DeKalb BOE member accused of violating policy by divulging superintendent search details
DeKalb County Board of Education members are poised to schedule a hearing to determine if one of their colleagues violated its executive session policy.
The backdrop: At issue is whether board member Dr. Joyce Morley violated policy when she told the AJC about the search for the district's next superintendent.
- Morley claimed interim superintendent Vasanne Tinsley had been ranked higher by a search firm and that Dr. Devon Horton, who was selected as the finalist for the role, wasn't among its top five candidates.
- Despite her assertions, the board voted 6-1 last month to officially hire Horton, with Morley in opposition.
What's happening: At a meeting last week, board members voted unanimously to consider an "alleged violation of the board’s policy concerning failure to maintain the confidentiality of matters discussed during the executive session," the school district said in a statement.

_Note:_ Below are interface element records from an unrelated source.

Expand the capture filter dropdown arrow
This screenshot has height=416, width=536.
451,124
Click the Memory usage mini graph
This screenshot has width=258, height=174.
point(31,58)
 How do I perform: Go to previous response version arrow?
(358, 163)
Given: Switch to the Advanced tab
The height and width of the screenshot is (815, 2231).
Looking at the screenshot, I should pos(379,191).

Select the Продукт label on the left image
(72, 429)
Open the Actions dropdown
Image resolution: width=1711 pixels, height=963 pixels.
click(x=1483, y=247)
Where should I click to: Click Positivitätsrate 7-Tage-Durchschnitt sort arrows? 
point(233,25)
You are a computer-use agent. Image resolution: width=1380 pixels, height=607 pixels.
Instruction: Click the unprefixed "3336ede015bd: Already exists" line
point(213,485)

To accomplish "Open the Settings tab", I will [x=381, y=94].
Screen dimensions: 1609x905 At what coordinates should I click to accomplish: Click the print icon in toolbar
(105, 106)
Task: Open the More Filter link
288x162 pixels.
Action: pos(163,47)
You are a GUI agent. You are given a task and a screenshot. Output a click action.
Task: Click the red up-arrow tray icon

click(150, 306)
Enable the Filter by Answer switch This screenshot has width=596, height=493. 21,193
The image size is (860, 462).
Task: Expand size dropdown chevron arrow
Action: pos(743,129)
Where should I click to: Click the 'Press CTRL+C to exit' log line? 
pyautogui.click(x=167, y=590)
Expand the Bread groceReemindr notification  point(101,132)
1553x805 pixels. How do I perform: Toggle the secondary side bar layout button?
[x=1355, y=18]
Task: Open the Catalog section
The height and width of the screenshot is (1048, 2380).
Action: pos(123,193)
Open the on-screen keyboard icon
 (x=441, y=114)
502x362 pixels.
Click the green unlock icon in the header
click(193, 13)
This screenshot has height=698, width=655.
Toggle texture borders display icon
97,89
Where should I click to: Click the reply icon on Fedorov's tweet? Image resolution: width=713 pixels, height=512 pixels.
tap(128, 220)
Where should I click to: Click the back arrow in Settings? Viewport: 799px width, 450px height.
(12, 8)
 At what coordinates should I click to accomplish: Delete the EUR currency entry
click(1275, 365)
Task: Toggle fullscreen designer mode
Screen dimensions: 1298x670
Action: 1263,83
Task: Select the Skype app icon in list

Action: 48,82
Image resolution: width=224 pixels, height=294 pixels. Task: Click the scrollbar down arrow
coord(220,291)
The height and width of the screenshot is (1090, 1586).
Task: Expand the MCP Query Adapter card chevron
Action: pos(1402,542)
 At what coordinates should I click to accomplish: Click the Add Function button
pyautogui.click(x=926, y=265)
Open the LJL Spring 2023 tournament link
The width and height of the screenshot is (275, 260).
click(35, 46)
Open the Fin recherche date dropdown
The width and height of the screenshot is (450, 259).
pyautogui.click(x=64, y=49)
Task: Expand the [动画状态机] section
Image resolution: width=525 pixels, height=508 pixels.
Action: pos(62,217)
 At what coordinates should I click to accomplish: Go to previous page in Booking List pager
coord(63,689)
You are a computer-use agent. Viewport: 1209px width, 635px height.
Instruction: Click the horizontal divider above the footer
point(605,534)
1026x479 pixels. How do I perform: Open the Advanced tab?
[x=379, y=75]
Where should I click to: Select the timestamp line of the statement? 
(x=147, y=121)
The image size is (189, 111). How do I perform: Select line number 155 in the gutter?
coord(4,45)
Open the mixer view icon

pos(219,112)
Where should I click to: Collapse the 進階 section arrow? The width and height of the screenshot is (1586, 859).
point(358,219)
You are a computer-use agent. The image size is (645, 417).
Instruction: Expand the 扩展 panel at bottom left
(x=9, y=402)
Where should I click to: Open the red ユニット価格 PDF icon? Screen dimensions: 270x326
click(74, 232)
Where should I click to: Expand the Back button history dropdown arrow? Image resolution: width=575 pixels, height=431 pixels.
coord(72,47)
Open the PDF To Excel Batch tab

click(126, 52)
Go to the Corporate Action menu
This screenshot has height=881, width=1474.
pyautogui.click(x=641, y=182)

Of note: According to Decaturish, board members didn’t initially say what they were voting on.
- A district spokesperson later issued the statement spelling out the subject of the vote.
- The hearing has not been scheduled, district press secretary Donald Porter told Axios.
What they’re saying: Morley told Axios on Friday that she thinks the decision is "retaliatory," alleging "they've been after me because I speak up."
- "When you have a board that's willing to continue to go after a particular board member ... that's a problem," she said.
- When Axios asked Morley why she shared the details of what was discussed in the closed session, she said "the public has the right to know the truth."
Be smart: Georgia’s Open Meetings Act gives governments and other boards the ability to hold closed-door sessions to discuss litigation, real estate and personnel matters. Local boards of education are additionally allowed to consider student discipline concerns.
- If any action is required after the session, the elected officials are required to vote in an open meeting on the agenda item.
Between the lines: Richard Griffiths, a media ethicist and president emeritus of the Georgia First Amendment Foundation, told Axios that the act does not impose penalties for anyone who shares what was discussed in executive session, but said Morley could "take some heat" if she did violate the board's policy.
- "For a board to take actions against one of the members ... for outing their shenanigans, is deeply disturbing to me," he said.
What's next: The board's policy requires it to provide a 30-day notice for the hearing.
- At least two-thirds of the members have to determine if Morley violated the policy. If that's the case, the board can censure her, publicly repudiate her comments, require her to make a public apology or report her to the district's accreditation agency.